**** Page extract

- 53°55′34″N 0°46′05″W﻿ / ﻿53.926110°N 0.767918°W
- Type: Burial ground
- Periods: Middle Iron Age
- Location: Pocklington, East Riding of Yorkshire, England

History
- Built: c. eighth–third centuries BC

Site notes
- Excavation dates: 2014–present

= Pocklington Iron Age burial ground =

Archaeological site in Yorkshire, England

The Pocklington Iron Age burial ground is a prehistoric cemetery discovered in 2014 on the outskirts of Pocklington in the East Riding of Yorkshire, England. Excavations carried out on an ongoing basis since then, have uncovered more than 160 skeletons and more than 70 square barrows thought to date to the Middle Iron Age that are attributed to the Arras culture, an ancient British culture of East Yorkshire. A variety of grave goods have been found along with the human remains, including weapons, beads, pots, and a rare chariot burial.

********

▶ To be done
**A.** List every type of grave good that the Pocklington burial ground article names as found with the human remains.
**B.** According to the Pocklington burial ground article, how many square barrows have the excavations uncovered?
**C.** Resume the Pocklington burial ground article from its final sentence.

**** Records shown

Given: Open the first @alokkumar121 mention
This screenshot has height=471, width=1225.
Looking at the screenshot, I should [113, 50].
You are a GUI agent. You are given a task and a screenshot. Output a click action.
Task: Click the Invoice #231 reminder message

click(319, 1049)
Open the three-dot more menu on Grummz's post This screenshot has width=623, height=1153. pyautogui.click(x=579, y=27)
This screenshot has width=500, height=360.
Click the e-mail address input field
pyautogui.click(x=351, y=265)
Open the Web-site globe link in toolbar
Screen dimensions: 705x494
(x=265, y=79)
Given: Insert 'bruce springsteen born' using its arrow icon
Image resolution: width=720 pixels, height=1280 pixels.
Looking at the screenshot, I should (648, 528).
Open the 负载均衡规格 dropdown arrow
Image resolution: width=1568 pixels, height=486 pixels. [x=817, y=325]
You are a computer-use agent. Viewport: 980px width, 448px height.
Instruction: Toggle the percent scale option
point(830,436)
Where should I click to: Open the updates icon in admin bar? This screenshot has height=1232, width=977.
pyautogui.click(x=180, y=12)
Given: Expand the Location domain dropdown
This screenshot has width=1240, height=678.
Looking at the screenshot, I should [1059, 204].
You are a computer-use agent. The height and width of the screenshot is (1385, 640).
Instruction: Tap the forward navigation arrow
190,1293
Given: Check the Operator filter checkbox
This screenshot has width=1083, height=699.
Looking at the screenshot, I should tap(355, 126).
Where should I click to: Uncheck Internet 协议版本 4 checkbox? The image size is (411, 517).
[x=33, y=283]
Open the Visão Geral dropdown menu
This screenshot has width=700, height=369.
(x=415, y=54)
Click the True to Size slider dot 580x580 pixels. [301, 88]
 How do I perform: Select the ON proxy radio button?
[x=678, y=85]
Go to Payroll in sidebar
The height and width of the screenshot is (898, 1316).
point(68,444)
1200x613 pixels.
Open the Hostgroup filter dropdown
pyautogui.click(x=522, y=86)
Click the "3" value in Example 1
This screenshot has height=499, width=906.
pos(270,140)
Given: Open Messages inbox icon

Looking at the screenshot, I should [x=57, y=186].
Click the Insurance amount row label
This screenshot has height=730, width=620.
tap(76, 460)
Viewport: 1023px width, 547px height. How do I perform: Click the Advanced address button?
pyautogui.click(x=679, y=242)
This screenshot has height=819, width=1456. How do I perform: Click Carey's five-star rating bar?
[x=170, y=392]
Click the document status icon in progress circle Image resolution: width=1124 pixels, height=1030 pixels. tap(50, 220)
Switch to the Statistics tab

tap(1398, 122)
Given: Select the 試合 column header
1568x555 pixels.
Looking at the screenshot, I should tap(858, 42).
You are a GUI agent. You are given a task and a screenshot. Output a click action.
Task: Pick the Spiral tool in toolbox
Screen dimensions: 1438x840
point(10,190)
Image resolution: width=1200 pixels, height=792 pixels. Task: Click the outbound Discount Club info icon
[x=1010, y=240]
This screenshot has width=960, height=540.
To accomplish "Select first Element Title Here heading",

********

▶ Exercise answers
**A.** Weapons, beads, pots, and a rare chariot burial.

**B.** More than 70 square barrows.

**C.**
==Description==

The burial ground consists of several dozen barrows located off Burnby Lane on the southeastern edge of Pocklington. They were discovered during the construction of a new housing development by David Wilson Homes. The area is known for previous Iron Age discoveries, so as a condition of planning permission, the developer was required to fund archaeological fieldwork. An initial geophysical survey of the site was carried out by the Malton-based MAP Archaeological Practice Ltd in 2014, which identified at least ten square burial mounds, each of which was situated within a small enclosure. A double-ditched trackway also was identified by an aerial survey; it is associated with eight probable square barrows and a square enclosure located north of the site. Excavations have continued since then, unearthing more than 160 skeletons and more than 74 square barrows.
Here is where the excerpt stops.